What the task requires>
Render the records from the start through the line containing "Viewport: 917px width, 611px height. coord(67,172)" as a Markdown table with columns named No. and Entry, one numbered row per line and no rows for blank lines.

Records for processing>
========================================================================

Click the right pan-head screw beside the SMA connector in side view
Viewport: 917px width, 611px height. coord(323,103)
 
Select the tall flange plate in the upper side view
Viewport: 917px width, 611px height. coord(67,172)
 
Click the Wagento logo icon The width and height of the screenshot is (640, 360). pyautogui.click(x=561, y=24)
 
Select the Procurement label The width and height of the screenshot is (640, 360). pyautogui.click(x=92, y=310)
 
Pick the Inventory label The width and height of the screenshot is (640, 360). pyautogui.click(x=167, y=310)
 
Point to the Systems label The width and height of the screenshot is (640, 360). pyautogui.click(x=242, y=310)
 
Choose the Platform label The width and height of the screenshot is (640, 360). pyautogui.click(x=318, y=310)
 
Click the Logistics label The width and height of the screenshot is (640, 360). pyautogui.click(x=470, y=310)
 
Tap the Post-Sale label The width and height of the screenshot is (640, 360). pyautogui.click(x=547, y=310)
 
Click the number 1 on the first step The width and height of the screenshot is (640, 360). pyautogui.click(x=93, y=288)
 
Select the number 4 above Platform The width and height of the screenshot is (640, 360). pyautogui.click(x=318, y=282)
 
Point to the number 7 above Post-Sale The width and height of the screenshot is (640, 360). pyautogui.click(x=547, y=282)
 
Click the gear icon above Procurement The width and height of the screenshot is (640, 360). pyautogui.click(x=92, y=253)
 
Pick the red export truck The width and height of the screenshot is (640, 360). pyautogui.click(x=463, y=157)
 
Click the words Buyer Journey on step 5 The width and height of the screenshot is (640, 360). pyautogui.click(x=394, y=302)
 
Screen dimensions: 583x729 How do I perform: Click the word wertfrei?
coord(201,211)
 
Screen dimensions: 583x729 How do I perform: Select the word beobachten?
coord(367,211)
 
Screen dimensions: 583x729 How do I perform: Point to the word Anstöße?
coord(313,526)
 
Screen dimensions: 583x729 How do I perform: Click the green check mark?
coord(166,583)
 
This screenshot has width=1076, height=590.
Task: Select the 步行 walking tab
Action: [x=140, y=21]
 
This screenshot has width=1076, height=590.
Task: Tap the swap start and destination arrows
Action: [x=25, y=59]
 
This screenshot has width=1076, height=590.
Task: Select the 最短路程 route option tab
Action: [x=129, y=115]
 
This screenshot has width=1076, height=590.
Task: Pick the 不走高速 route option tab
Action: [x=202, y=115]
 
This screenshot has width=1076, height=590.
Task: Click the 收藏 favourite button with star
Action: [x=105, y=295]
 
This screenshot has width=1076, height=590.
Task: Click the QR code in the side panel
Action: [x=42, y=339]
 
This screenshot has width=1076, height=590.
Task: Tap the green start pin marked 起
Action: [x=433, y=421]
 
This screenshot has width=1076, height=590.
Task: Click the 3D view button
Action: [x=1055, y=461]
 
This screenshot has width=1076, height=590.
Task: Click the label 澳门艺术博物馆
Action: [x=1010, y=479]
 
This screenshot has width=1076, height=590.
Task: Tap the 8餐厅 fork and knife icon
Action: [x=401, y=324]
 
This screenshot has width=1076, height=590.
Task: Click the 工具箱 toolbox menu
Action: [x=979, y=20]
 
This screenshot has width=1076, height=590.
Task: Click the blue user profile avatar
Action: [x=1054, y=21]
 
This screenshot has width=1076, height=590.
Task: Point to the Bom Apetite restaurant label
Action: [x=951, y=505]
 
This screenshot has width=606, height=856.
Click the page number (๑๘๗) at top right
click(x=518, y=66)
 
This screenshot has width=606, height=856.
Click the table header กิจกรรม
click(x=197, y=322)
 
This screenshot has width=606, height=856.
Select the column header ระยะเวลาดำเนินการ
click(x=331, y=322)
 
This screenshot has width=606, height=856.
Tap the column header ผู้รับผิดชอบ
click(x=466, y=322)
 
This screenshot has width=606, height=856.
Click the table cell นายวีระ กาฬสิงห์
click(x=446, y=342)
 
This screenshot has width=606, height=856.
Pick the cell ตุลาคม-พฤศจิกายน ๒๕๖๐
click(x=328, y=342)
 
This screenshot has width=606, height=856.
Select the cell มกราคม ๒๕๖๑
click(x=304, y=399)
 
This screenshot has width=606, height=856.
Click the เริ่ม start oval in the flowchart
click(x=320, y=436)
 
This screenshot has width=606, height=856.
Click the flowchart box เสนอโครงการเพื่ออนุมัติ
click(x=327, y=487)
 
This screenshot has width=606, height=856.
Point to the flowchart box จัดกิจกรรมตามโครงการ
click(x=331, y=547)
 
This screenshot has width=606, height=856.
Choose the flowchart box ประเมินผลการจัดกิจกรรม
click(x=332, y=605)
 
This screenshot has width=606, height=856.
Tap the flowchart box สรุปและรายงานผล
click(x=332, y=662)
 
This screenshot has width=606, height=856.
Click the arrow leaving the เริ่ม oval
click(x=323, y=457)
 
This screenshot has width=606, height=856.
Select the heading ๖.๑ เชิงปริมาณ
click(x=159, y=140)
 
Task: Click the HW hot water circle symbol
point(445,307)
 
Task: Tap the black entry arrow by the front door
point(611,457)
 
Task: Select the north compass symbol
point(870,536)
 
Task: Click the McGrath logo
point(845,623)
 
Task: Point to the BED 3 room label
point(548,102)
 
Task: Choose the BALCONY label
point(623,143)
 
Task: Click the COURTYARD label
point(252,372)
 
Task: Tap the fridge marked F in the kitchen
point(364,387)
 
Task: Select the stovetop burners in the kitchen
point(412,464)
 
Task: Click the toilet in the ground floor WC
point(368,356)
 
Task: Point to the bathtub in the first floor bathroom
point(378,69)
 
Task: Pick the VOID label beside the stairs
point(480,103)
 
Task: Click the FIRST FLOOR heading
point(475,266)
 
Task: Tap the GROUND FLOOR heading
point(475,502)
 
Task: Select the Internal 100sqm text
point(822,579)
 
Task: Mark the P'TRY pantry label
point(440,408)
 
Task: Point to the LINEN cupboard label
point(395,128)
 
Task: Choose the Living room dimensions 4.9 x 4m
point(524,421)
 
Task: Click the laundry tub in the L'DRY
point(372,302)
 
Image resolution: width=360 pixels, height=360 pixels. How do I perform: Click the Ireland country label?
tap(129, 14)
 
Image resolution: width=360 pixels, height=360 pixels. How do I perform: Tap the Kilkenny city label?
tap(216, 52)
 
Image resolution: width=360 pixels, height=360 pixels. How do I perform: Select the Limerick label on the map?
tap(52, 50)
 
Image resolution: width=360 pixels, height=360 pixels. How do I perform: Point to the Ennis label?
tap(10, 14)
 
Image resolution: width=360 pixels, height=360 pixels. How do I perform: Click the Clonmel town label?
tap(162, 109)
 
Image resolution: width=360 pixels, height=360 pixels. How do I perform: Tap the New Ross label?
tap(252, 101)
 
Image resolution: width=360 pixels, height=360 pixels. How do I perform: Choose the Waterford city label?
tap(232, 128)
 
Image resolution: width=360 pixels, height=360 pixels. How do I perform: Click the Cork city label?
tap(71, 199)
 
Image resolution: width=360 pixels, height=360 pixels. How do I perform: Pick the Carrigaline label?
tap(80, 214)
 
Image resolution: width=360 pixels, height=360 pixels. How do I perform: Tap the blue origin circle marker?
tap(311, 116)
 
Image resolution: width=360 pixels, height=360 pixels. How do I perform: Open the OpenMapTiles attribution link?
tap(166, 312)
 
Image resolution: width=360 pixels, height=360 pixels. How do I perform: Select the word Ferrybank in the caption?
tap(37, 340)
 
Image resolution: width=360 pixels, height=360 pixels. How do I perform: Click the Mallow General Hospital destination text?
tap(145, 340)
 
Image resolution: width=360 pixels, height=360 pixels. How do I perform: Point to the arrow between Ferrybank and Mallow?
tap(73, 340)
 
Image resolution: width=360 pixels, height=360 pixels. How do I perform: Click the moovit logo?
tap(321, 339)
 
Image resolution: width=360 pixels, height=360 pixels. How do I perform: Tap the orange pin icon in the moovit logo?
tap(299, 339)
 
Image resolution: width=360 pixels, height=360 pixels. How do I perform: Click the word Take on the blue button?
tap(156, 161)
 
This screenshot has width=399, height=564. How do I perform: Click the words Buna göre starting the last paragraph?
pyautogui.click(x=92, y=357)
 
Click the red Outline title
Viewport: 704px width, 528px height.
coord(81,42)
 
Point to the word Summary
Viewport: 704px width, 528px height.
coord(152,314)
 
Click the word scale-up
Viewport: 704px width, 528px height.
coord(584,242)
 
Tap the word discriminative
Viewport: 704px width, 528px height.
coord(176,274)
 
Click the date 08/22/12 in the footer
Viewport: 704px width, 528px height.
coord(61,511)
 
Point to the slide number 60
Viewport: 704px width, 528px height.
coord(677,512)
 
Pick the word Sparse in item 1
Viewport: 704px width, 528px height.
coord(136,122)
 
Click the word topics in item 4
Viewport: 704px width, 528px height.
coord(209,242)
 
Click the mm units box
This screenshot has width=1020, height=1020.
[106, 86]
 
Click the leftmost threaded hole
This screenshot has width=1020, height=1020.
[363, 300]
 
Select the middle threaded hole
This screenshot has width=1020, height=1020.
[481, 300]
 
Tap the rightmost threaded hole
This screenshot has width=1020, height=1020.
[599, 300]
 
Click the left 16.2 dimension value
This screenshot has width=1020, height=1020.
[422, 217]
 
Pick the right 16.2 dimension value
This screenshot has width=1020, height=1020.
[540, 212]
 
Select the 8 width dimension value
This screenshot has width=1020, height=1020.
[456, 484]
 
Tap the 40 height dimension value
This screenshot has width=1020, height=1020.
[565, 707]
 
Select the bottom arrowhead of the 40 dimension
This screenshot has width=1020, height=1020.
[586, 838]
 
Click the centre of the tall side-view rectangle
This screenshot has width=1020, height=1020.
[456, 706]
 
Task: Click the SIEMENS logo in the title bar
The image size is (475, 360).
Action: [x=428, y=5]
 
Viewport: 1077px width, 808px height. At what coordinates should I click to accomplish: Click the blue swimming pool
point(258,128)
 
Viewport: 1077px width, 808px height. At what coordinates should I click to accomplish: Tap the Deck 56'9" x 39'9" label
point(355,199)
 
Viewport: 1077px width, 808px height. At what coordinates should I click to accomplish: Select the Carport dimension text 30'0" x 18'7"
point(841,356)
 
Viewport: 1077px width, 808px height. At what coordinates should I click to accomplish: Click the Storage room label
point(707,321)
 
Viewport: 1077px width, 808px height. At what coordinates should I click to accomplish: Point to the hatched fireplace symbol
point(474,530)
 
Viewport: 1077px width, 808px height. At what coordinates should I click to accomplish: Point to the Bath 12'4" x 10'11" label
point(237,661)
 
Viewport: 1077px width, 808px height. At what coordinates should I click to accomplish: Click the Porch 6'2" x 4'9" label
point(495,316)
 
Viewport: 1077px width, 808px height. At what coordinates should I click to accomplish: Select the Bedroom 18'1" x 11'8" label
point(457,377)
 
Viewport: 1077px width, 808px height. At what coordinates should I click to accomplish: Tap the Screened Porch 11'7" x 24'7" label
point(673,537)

========================================================================

Exercise response>
| No. | Entry |
|---|---|
| 1 | Click the right pan-head screw beside the SMA connector in side view |
| 2 | Viewport: 917px width, 611px height. coord(323,103) |
| 3 | Select the tall flange plate in the upper side view |
| 4 | Viewport: 917px width, 611px height. coord(67,172) |